Following Martin Luther’s Footsteps in Germany
Earlier this summer, I found myself standing on the altar of that church while traveling in Germany, looking at the beautiful stained glass windows adorned with white roses. Was it possible, my guide speculated, that Luther chose the white rose as his symbol because of this window?
Then my guide casually mentioned that the entire night before his ordination, Luther lay in the shape of a cross atop a tomb embedded in the altar’s floor. That tomb was inches from my feet, and looking at it in this quiet, contemplative space, I felt a shiver run through me. I could visualize Luther lying on that very spot, and even across five centuries, I was moved by his devotion.
500th Anniversary of the Reformation
The depth of my emotion astonished me. I’d come to Germany as so many thousands of other people are doing this year to observe the 500th anniversary of the Reformation’s beginning — it was in 1517 when Luther famously nailed his 95 theses to the church door in Wittenberg.
I knew very little about Luther before I arrived, nor — truthfully — did I have much interest. Though I was raised a Protestant, the man who initiated the break from Catholicism was a historical enigma to me, and not one I had much passion for learning more about.
Instead, I’d read that the cities in Germany where Luther lived and worked are unspoiled gems, pristine time capsules with half-timbered architecture and lots of bratwurst and good dark beer. So I thought I’d use the Reformation anniversary as an excuse to immerse myself in German culture. I didn’t expect to be moved by the story of a man who singlehandedly changed history. I didn’t expect to get a sense of him as a human being. And yet as I traveled from one city to another, that’s exactly what happened.
Erfurt certainly qualifies as one of those unspoiled German gems. Its central city is one of the best-preserved clusters of medieval and Renaissance architecture in Germany. Half-timbered structures, a few sagging in places as though they’d started to melt and then solidified, stand side by side with Renaissance townhouses adorned with golden crowns, golden wings, golden eggs. Gargoyles, including a set exemplifying the Seven Deadly Sins, are everywhere. Sleek modern street cars slither like red and green snakes through the cobblestoned streets. There’s even a substantial number of Art Nouveau structures thrown into the mix.
The point isn’t how much contrast there is, but rather how everything blends into a seamless, charming whole.
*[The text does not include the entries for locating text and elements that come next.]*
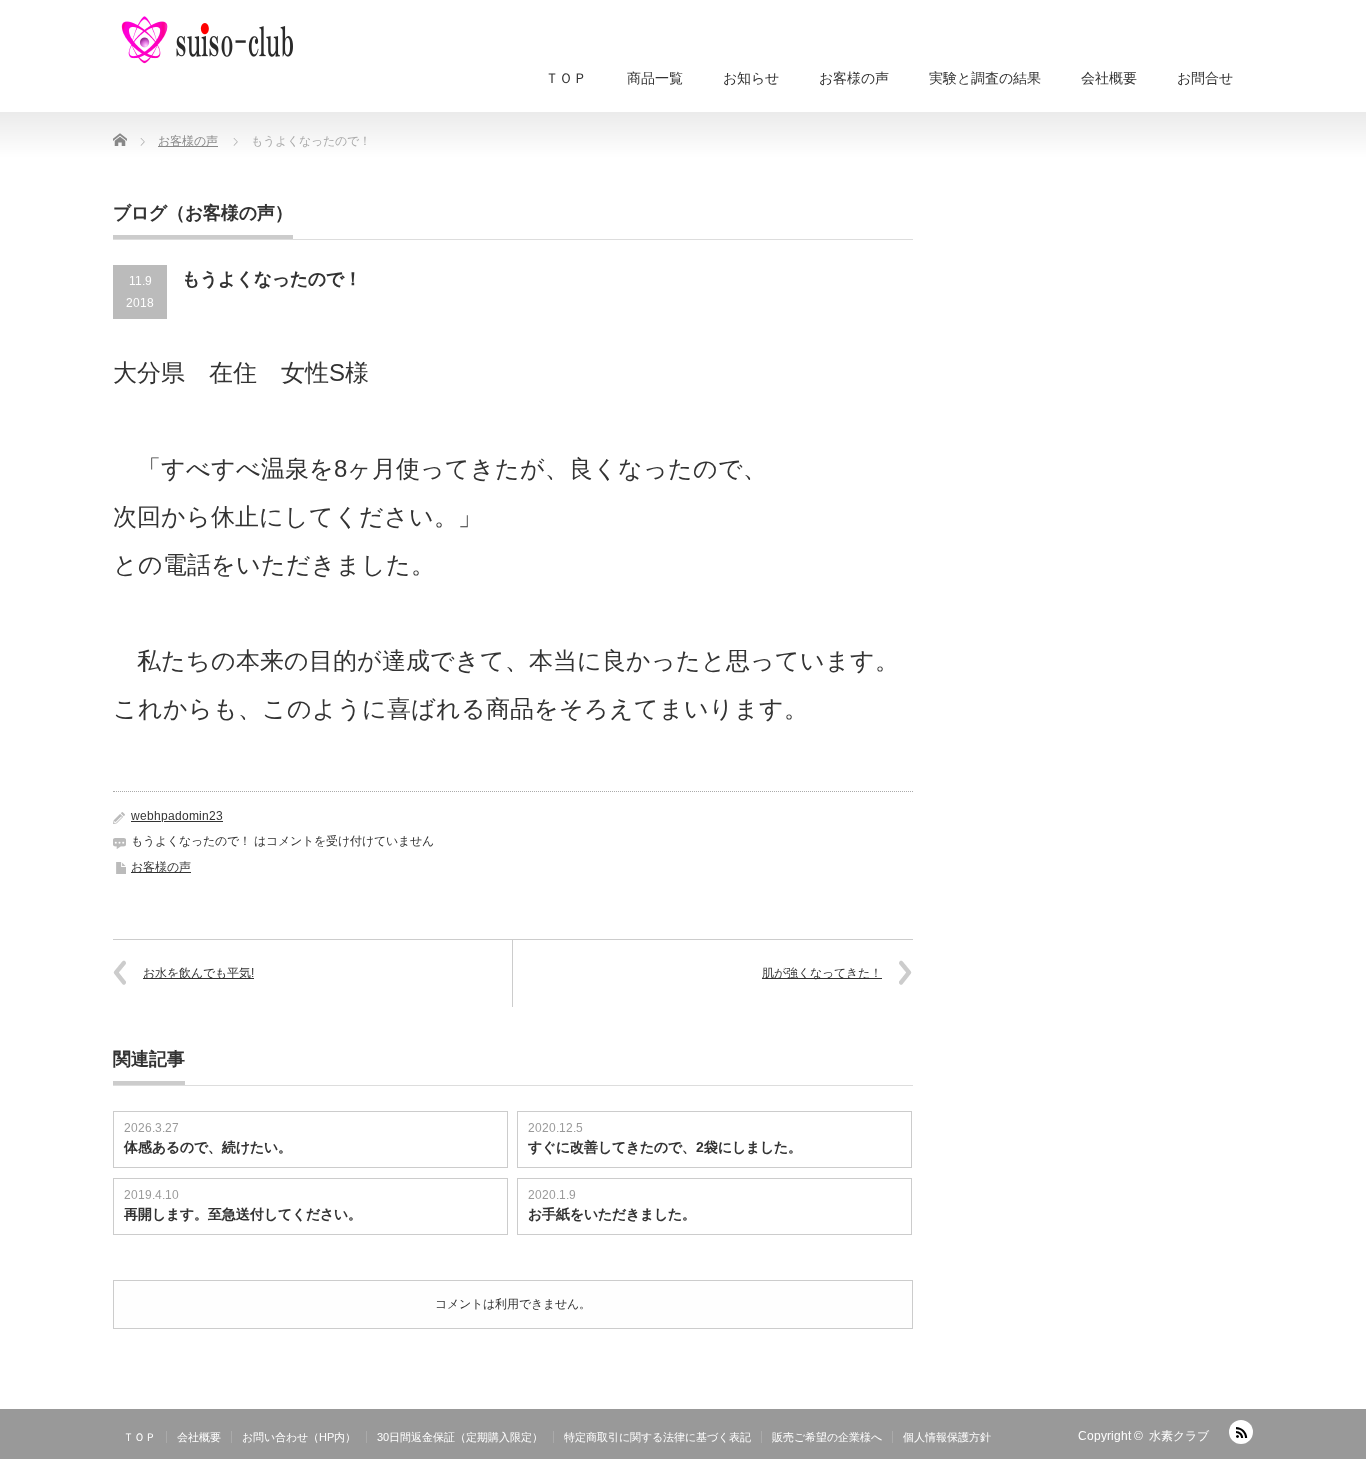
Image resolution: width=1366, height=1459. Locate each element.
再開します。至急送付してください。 (243, 1214)
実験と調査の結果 (985, 78)
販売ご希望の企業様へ (827, 1437)
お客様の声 (854, 78)
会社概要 (1109, 78)
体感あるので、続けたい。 (208, 1147)
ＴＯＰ (566, 78)
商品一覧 (655, 78)
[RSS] (1241, 1432)
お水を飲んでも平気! (198, 973)
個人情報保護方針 (947, 1437)
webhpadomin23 (177, 816)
Should you visit, you could do worse than just wandering aimlessly through the winding streets of this extraordinarily lovely city, happening on such gems as the Merchant’s Bridge, a 400-foot-long structure that, like Florence’s Ponte Vecchio, is lined with artisans’ shops. When you emerge into the huge central square, actually one of a number of beguiling squares, you may well have the wind knocked out of you — atop a hill overlooking it stands an imposing Renaissance fortress alongside two beautiful churches, one of them the cathedral where Luther was ordained.